• _PROBLEM DETAILS_: Rewrite everything in the badminton profile from "- Weight: 82" down to "18 July 2023)", with "Right" replaced by "Left".

===== SOURCE TEXT

Personal information
- Born: 24 April 1994 (age 32) Amstelveen, Netherlands
- Years active: 2012–present
- Height: 1.80 m (5 ft 11 in)
- Weight: 82 kg (181 lb)

Sport
- Country: Netherlands
- Sport: Badminton
- Handedness: Right
- Coached by: Ruud Bosch Henri Vervoort

Men's & mixed doubles
- Highest ranking: 26 (MD with Jelle Maas, 27 September 2018) 8 (XD with Selena Piek, 18 July 2023)
- BWF profile

Medal record
Men's badminton
Representing Netherlands
European Games
| Gold medal – first place | 2023 Kraków-Małopolska | Mixed doubles |
| Bronze medal – third place | 2019 Minsk | Men's doubles |
European Championships
| Bronze medal – third place | 2018 Huelva | Men's doubles |
| Bronze medal – third place | 2022 Madrid | Mixed doubles |
| Bronze medal – third place | 2024 Saarbrücken | Mixed doubles |
European Mixed Team Championships
| Bronze medal – third place | 2019 Copenhagen | Mixed team |
European Men's Team Championships
| Silver medal – second place | 2020 Liévin | Men's team |
European Junior Championships
| Silver medal – second place | 2013 Ankara | Mixed doubles |
| Bronze medal – third place | 2013 Ankara | Mixed team |

= Robin Tabeling =

Dutch badminton player (born 1994)

==========
===== DATA TO EXAMINE

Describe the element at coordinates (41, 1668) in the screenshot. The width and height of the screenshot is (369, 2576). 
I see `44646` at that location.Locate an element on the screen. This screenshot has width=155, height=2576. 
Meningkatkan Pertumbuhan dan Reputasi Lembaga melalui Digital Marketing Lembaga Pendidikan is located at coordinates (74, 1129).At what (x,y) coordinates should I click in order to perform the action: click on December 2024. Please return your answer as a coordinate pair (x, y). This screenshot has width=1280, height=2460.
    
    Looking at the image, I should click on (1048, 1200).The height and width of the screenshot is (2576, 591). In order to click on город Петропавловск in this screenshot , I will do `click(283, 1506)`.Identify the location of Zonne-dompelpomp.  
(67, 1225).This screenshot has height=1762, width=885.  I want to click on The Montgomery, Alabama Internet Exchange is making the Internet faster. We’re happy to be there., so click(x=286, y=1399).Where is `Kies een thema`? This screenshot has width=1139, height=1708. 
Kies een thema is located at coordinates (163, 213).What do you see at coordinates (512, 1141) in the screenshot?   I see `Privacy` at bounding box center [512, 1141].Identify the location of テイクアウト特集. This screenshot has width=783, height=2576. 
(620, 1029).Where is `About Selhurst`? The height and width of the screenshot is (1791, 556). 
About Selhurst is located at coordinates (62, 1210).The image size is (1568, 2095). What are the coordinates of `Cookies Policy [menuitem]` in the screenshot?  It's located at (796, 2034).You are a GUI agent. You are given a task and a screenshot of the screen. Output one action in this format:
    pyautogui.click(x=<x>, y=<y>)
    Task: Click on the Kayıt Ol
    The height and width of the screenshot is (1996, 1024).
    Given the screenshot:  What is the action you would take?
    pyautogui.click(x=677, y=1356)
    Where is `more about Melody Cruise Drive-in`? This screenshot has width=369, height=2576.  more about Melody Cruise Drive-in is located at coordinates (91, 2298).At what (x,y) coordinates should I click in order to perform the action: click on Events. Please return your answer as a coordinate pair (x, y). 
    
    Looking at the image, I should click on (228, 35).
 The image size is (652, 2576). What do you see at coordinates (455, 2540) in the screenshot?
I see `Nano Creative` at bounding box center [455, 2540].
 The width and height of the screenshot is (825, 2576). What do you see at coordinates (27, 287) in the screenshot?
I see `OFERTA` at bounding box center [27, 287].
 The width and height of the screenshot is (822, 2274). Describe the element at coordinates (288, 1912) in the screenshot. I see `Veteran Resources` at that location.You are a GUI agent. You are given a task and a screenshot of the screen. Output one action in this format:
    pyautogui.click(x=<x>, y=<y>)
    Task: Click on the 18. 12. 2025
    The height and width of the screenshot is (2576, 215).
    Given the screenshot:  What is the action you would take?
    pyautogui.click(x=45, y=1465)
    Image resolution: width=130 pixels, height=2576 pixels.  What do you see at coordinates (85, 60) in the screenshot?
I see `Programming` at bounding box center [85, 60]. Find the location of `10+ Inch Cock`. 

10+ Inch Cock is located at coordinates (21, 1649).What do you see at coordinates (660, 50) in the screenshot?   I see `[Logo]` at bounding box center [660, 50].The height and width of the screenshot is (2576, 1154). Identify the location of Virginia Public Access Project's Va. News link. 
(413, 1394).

==========

• _WRITTEN REPLY_:
- Weight: 82 kg (181 lb)

Sport
- Country: Netherlands
- Sport: Badminton
- Handedness: Left
- Coached by: Ruud Bosch Henri Vervoort

Men's & mixed doubles
- Highest ranking: 26 (MD with Jelle Maas, 27 September 2018) 8 (XD with Selena Piek, 18 July 2023)